Source Material: Stephen Wolfram, 2023-02-14
ChatGPT is a large-scale transformer-based language model that is designed to predict the next word in a sentence given the context of what has been said. It is a neural network with 175 billion parameters that has been trained on a vast corpus of text, enabling it to form and apply a semantic structure to human language.
The name ChatGPT stands for Generative Pre-trained Transformer. Generative means that the model is capable of generating new text rather than just recognizing patterns in existing text. Pre-trained means that the model has been trained on a large corpus of text before being fine-tuned for a specific task. Transformer refers to the specific type of neural network architecture which is designed to better handle long-term dependencies between words in a sentence.

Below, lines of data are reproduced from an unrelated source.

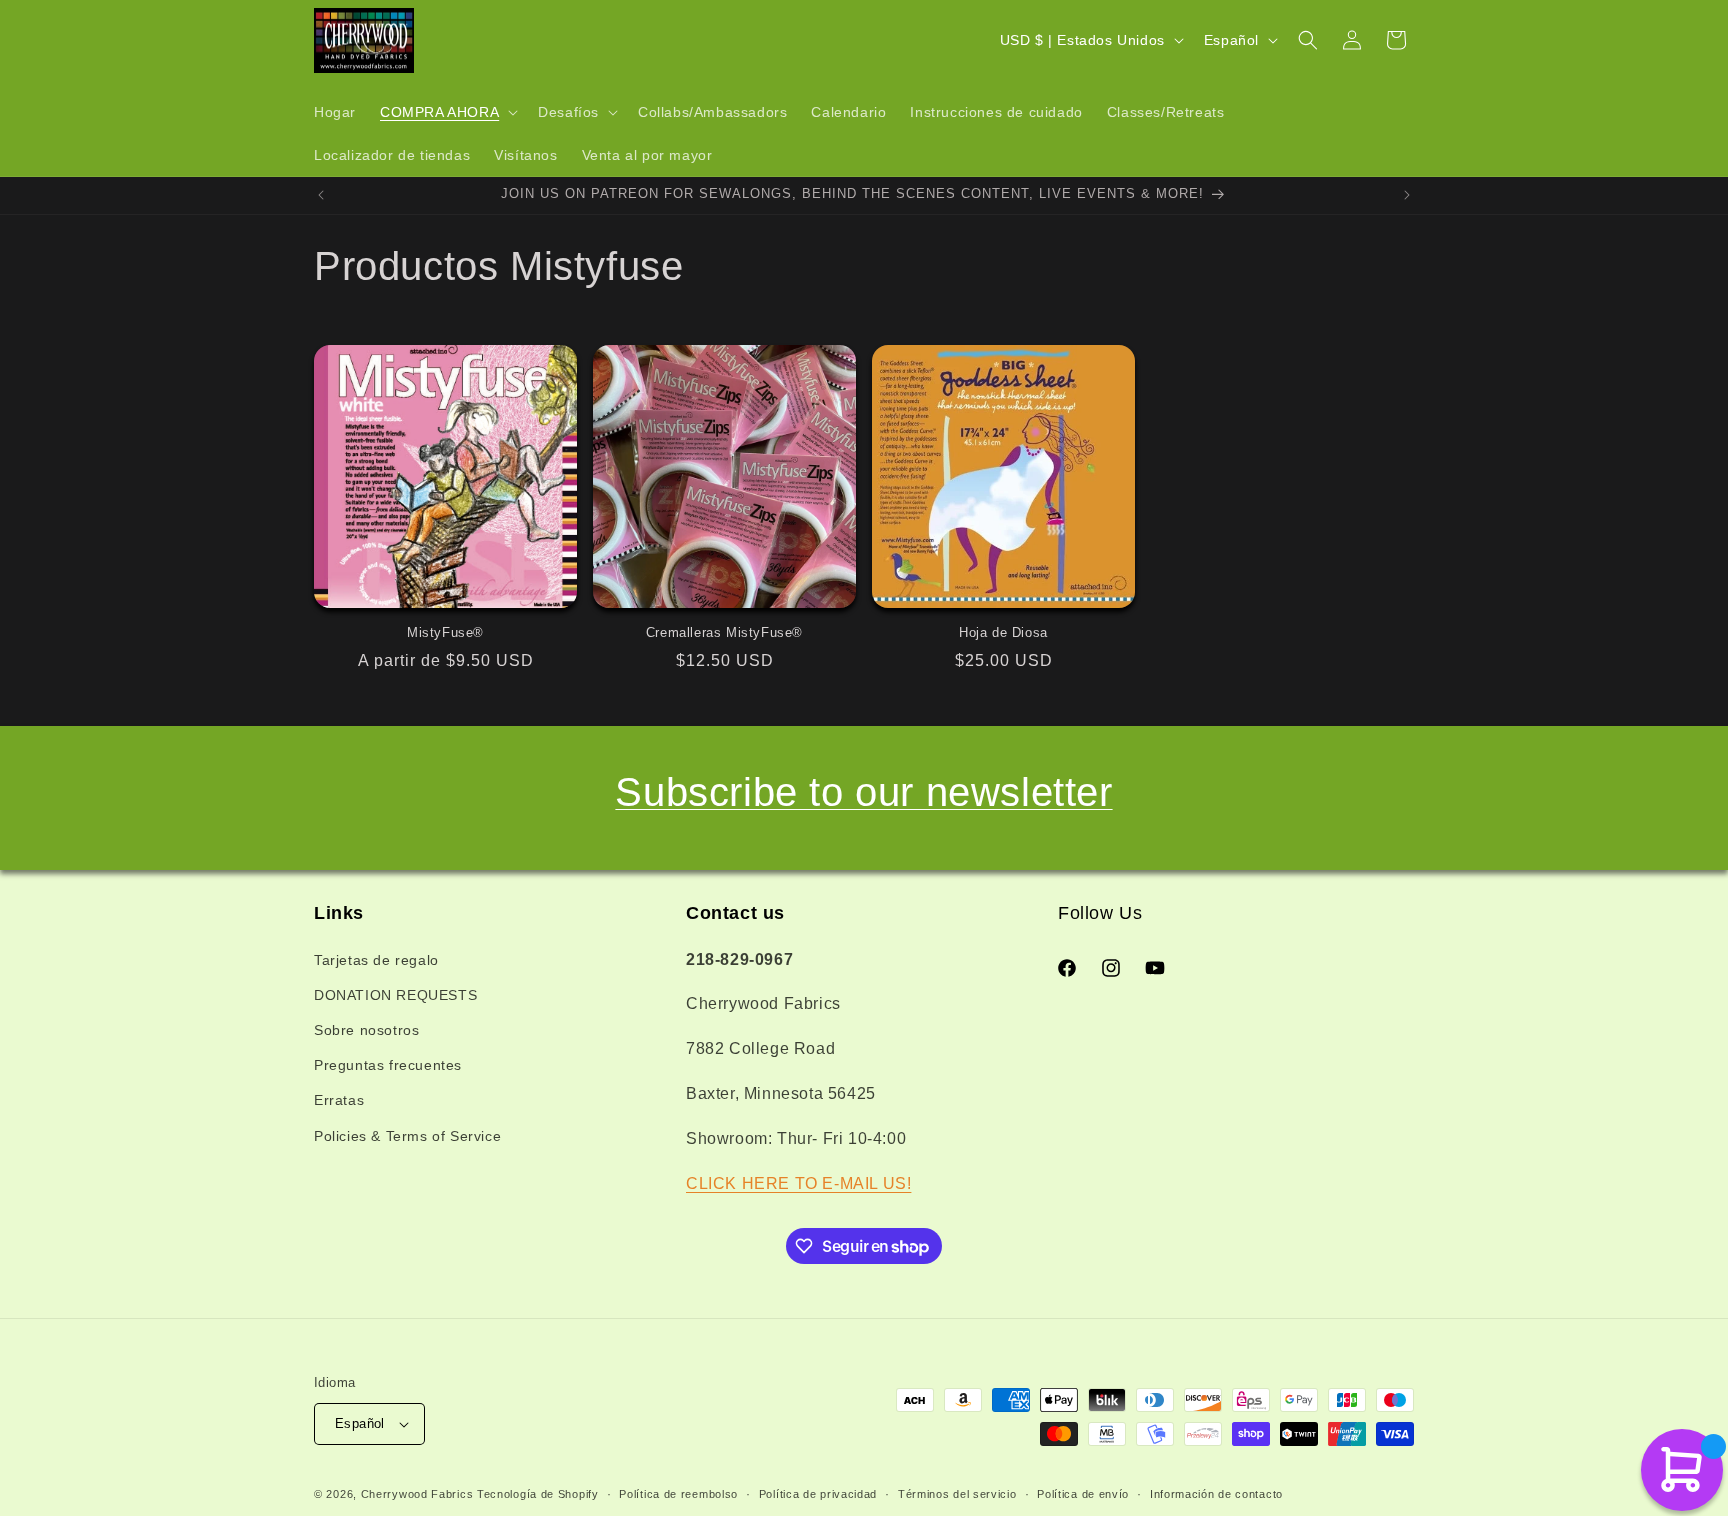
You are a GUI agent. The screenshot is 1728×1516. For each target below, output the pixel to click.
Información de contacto (1216, 1494)
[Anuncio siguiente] (1407, 195)
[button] (447, 112)
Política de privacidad (818, 1494)
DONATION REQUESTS (395, 995)
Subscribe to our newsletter (863, 792)
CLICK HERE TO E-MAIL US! (798, 1183)
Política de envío (1083, 1494)
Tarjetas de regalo (376, 960)
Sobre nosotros (366, 1030)
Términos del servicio (957, 1494)
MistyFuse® (445, 632)
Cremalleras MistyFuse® (724, 632)
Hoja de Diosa (1003, 632)
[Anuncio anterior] (321, 195)
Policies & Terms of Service (407, 1136)
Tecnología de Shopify (538, 1494)
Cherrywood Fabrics (417, 1494)
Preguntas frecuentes (388, 1065)
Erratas (339, 1100)
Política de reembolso (678, 1494)
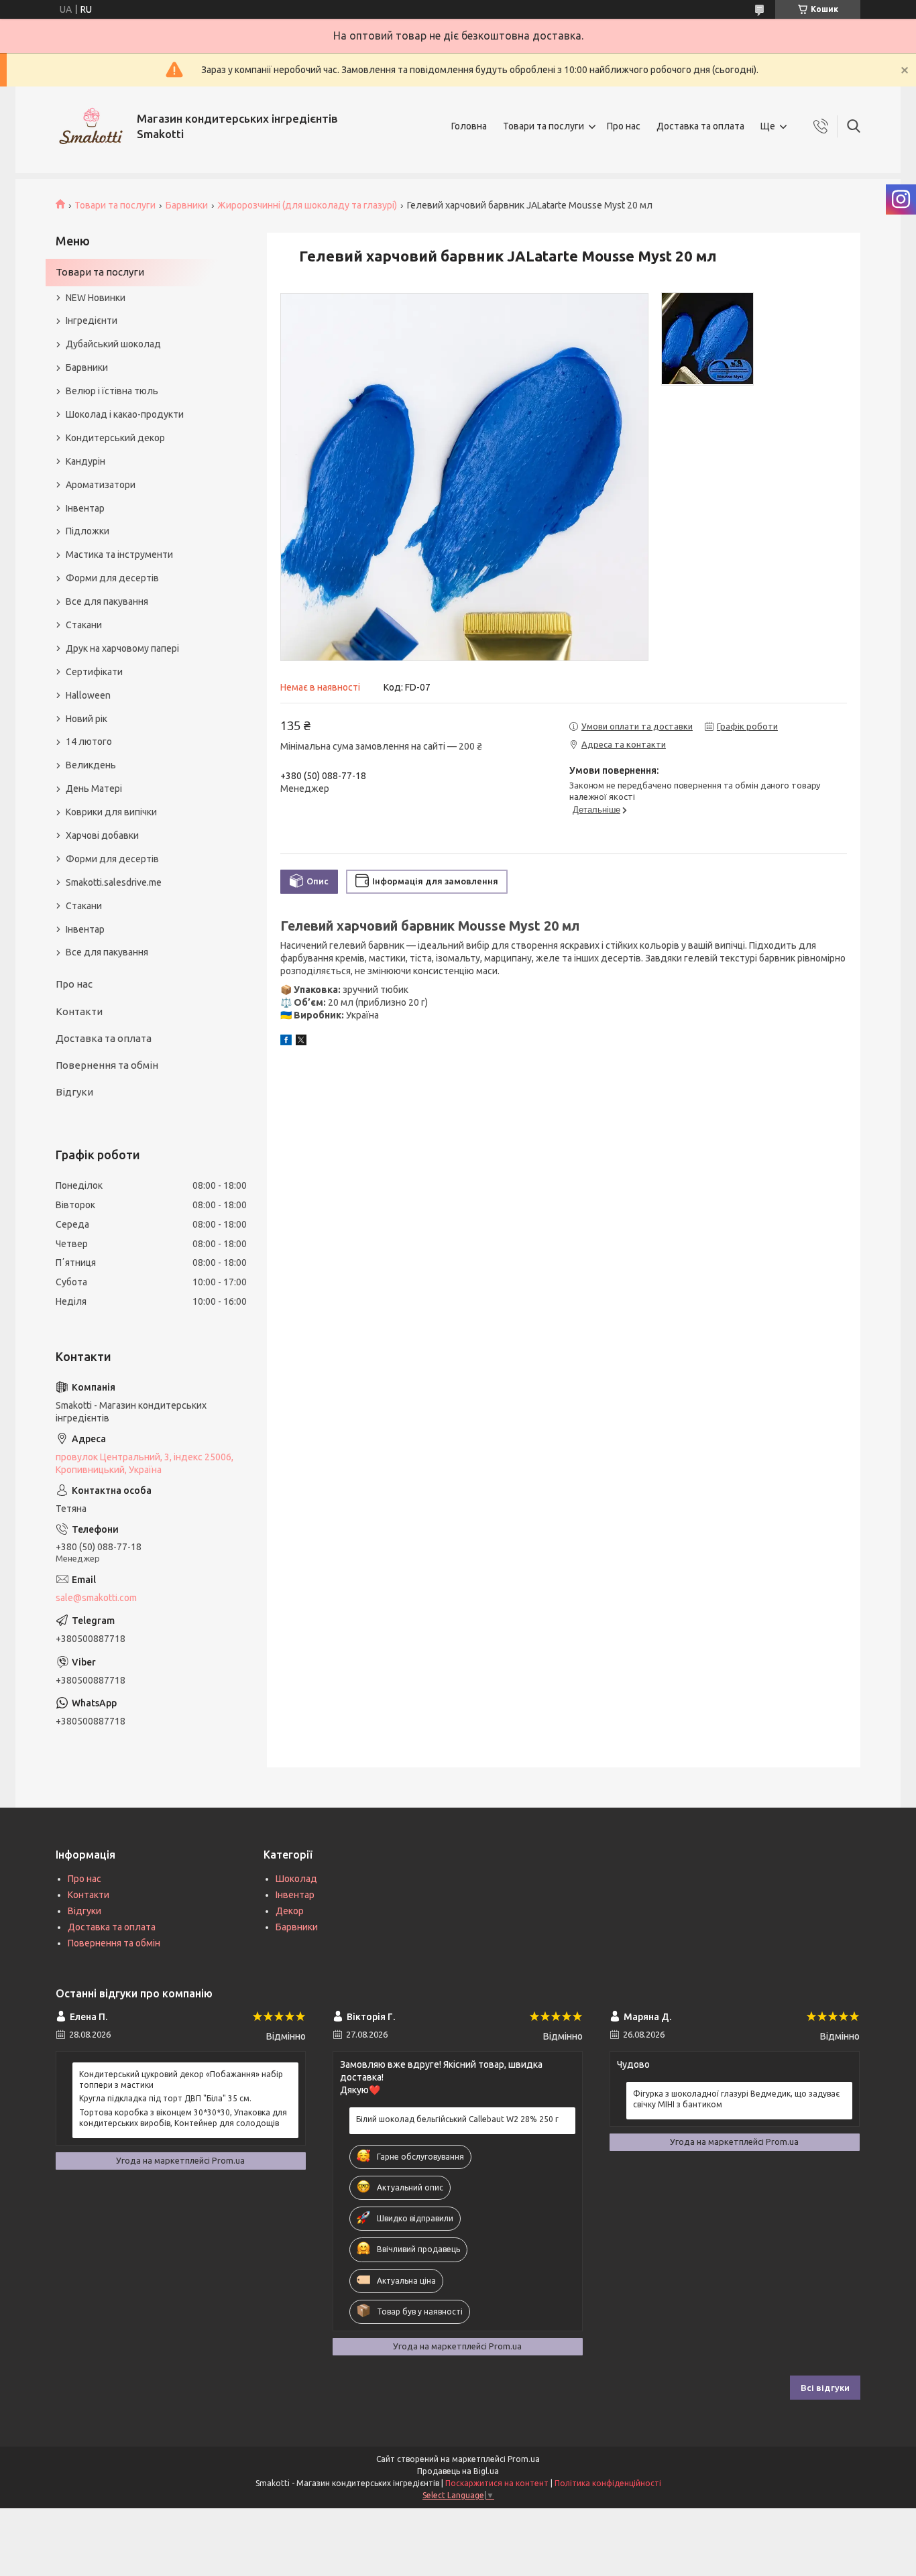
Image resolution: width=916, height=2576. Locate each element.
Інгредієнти (91, 320)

To accomplish its task, ChatGPT uses a technique known as unsupervised learning, which allows it to learn patterns in the data without being explicitly taught. Instead of being trained on explicit examples of inputs and their associated outputs like in supervised learning, the model is given a large corpus of text and is trained to predict the next word in a sentence by masking the latter part of the sentence and having it predict what should come next. It then compares what it generated with the masked text, and iteratively adjusts its parameters to minimize the error.
To evaluate how well the model performs on each iteration, a loss function is used. The loss function calculates how far away the model’s predictions are from the desired outcome, and the neural net weights are adjusted in a way that minimizes the result of the loss function.

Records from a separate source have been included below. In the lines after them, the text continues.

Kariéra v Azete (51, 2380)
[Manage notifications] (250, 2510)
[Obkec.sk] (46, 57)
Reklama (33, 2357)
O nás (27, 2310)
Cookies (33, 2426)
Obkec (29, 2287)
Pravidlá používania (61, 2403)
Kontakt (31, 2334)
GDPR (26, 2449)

Training the model both optimizes the neural net weights and produces embeddings, which are a way of representing the meaning of words as arrays of numbers (in the vague, undefinable sense of ‘meaning’). Nearby words are represented by nearby numbers. ChatGPT takes this concept further by generating embeddings not just for individual words, but for entire sequences of words.
These embeddings are then used to predict the probabilities of different words that might come next in a sentence. This is accomplished using a transformer architecture, which is designed to better handle dependencies between tokens in the input and output even when they are far from each other in the input sequence. One of the defining features of the transformer is its use of an attention mechanism, which involves certain neurons focusing more on relevant parts of the sequence than others. This allows ChatGPT to take into account the context of the conversation that’s taken place, which can inform the next token that’s generated. The attention mechanism also allows ChatGPT to capture context from the prior conversation even when that context is not adjacent to the token being generated. This is the main reason ChatGPT comes across as a coherent entity.
Finally, ChatGPT uses a temperature setting to introduce a degree of randomness into its predictions, which can make the output more diverse and interesting.
What strikes me as the most profound point Stephen makes is the success of ChatGPT as a scientific discovery in that it shows that there may be simple rules that describe how the semantics of human language can be arranged that we ourselves don’t yet understand. Studying the pathways and structures ChatGPT uses could help deepen our own understanding of human language.